Au 19 ème siècle, l'ingénieur anglais Guillermo Wheelwright étudia la faisabilité d'une voie ferrée reliant la pampa argentine à Copiapo (initiative encore en réflexion quand se construisit le train transandin qui connecte Mendoza à Santiago du Chili, plus au sud).

Le San Francisco avait l'avantage de proposer des pentes très douces et d'épargner le recours à crémaillères ou tunnels. Son grand inconvénient était l'immense solitude à vaincre pour... ne passer que d'un vaste désert à l'autre. Cheminant à travers steppes et pré-cordillères argentines de Catamarca, les rails arrivèrent à Tinogasta en 1911, au pied des Andes, et en restèrent là, jusqu'à leur abandon pur et simple en 1975.

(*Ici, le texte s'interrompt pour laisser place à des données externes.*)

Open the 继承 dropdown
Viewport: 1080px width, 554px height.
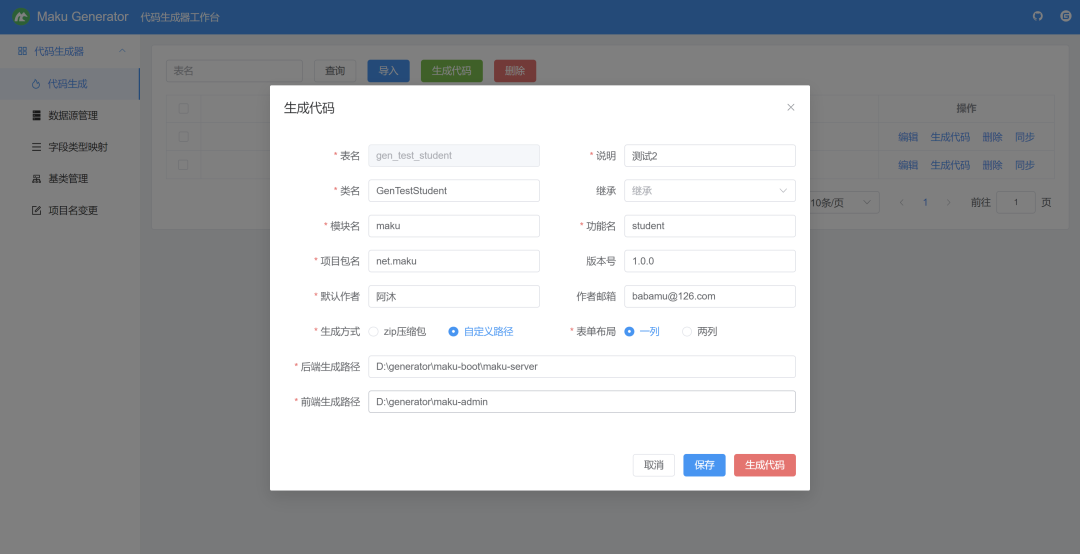tap(709, 190)
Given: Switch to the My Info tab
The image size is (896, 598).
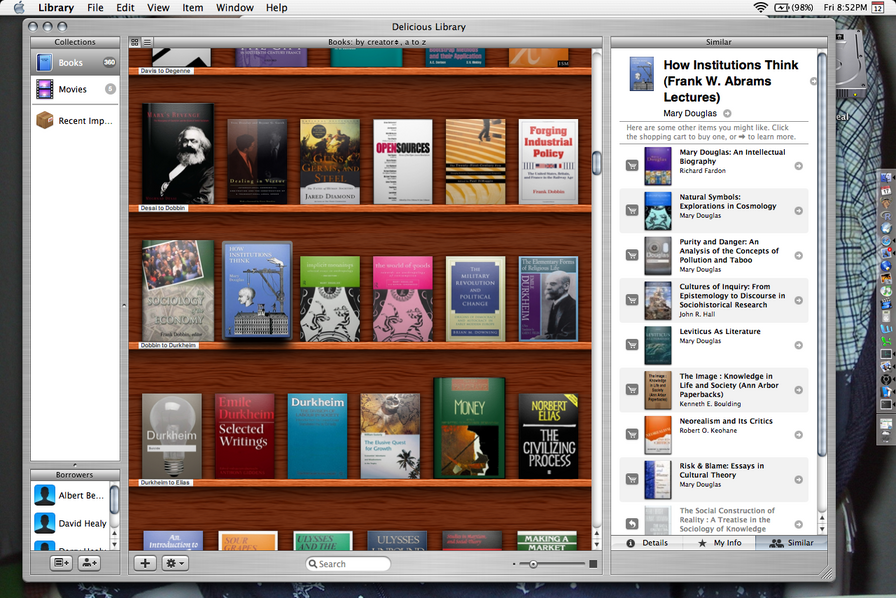Looking at the screenshot, I should [x=719, y=543].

Entre-temps, le 30 décembre 1930, entrèrent dans Tinogasta trois voitures chiliennes, parties trois jours plus tôt de Copiapo (à 534 km de là), concrétisant la première traversée en véhicule à moteur du San Francisco.

Au début du 21 ème siècle, la mode est venue des cols avec le Chili. Chaque province andine d'Argentine investit massivement dans le sien. Survivront ceux qui le pourront. Catamarca a quasiment fini d'asphalter celui de San Francisco. Bémol de taille : le Chili n'en fait rien de son côté, et programme de le goudronner vers... 2005.

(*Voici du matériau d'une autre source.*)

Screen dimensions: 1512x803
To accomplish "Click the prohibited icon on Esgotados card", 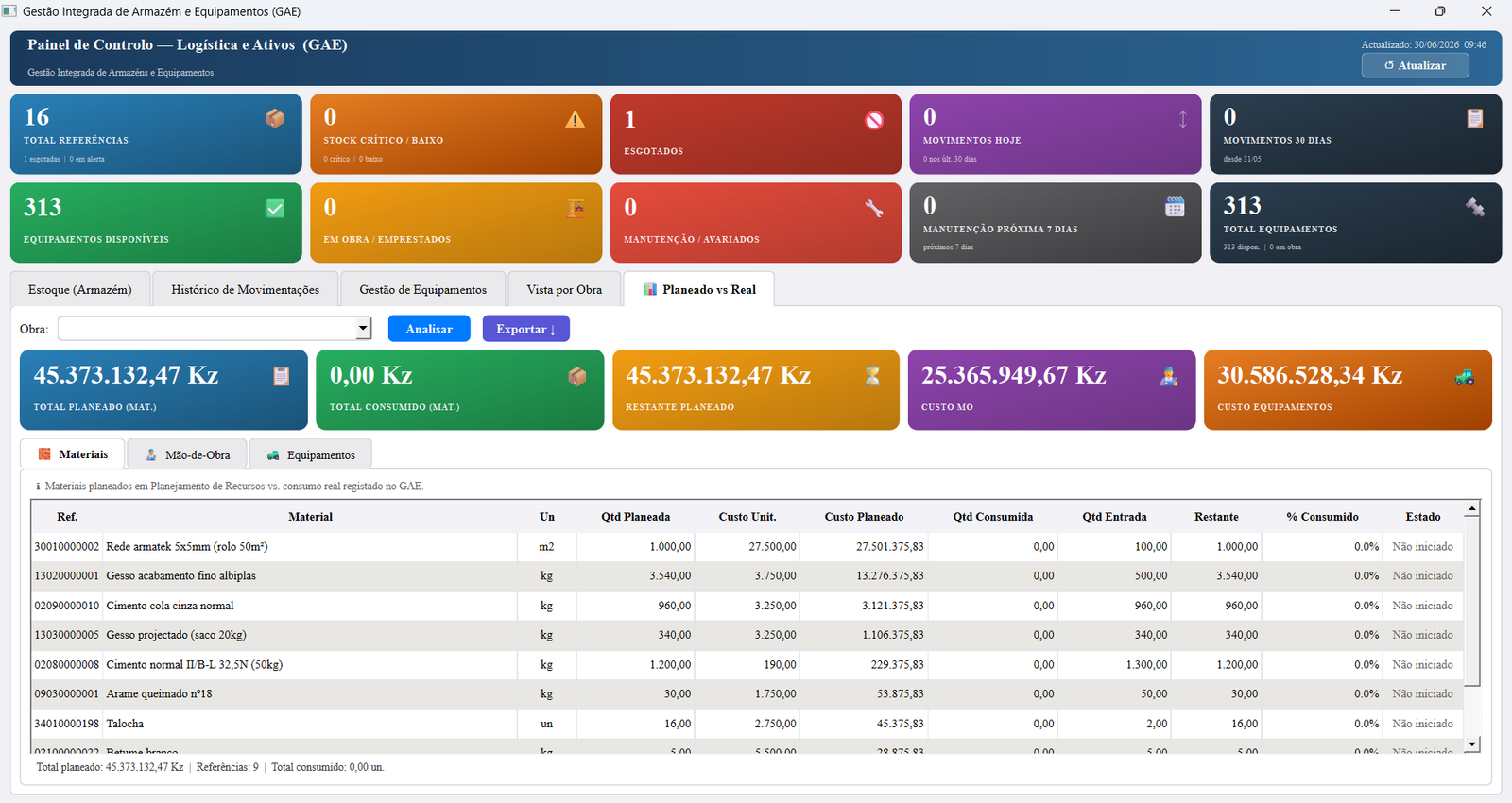I will (874, 120).
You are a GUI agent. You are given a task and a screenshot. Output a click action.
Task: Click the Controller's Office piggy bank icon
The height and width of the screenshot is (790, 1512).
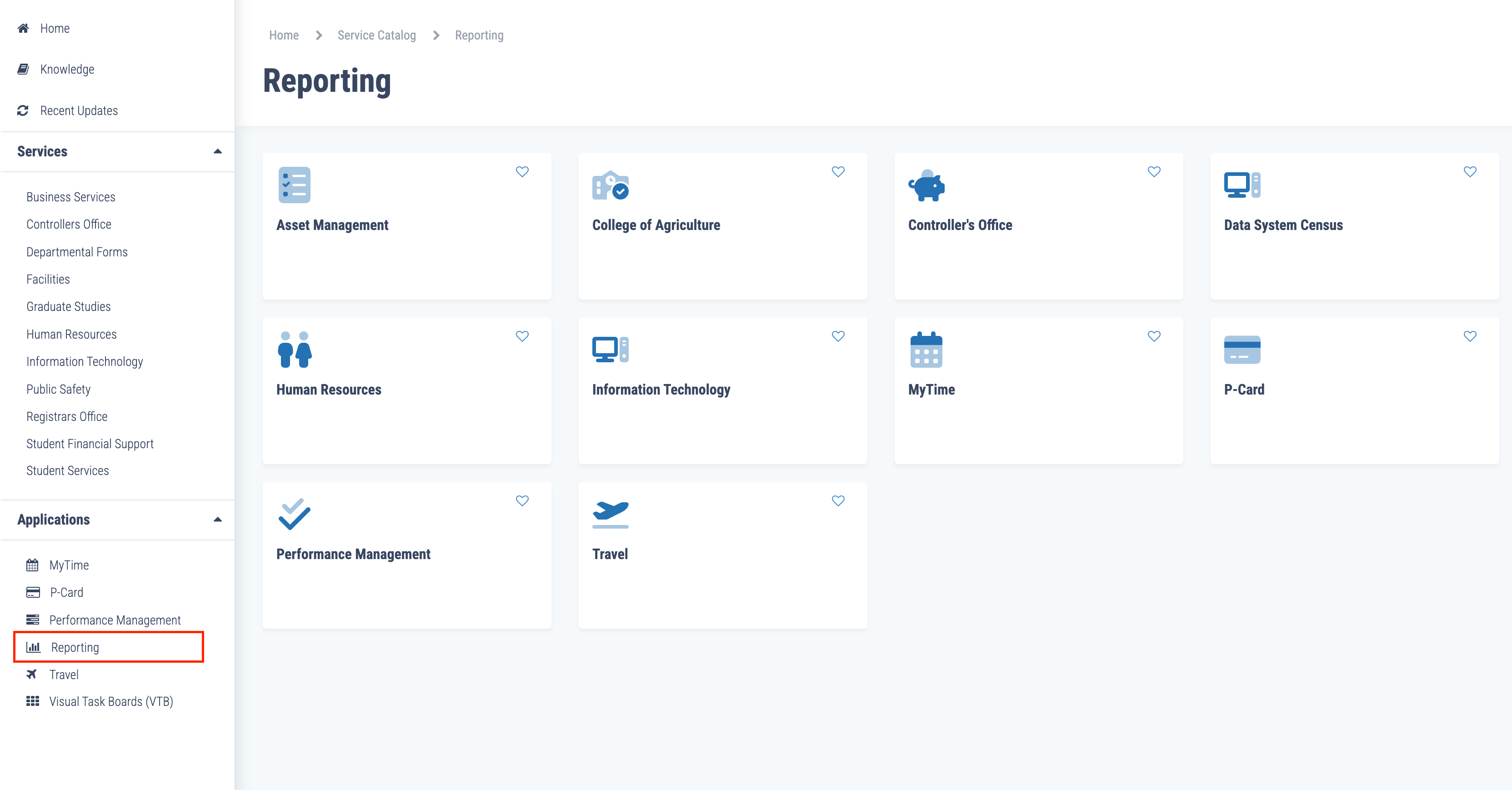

Début juillet 2000. La plus forte tempête de neige depuis vingt ans fige le Nord-Ouest argentin. Le San Francisco est fermé pendant une semaine. Plus au nord, accrochés aux flancs de l'Abra Blanca (Col Blanc, 4080 m) puis de l'Abra del Gallo (Col du Coq 4700 m), nous aussi subissons la furie du vent blanc (blizzard).

Fin juillet, mille bornes plus tard, nous entrons dans Tinogasta au moment où un Concorde s'écrase au pays. Depuis peu et la gare en ruines du hameau de Copacabana, nous longeons des rails à la dérive, témoins errants (aux traverses disparues...) d'un temps enfui. Caniculaire heure de la sieste en cette aimable bourgade-oasis assoupie au pied de la cordillère.

Départ le lendemain pour l'ascension de 255 kilomètres jusqu'au San Francisco, ponctuée d'un seul village, Fiambalá (au km 50), puis de deux points habités (douanes de Cortaderas et de Las Cuevas). Col marathon au profil atypique : pente moyenne de 0,52 % avec maxima (calculés sur la base de nos 70 relevés d'altitude) de 6 %.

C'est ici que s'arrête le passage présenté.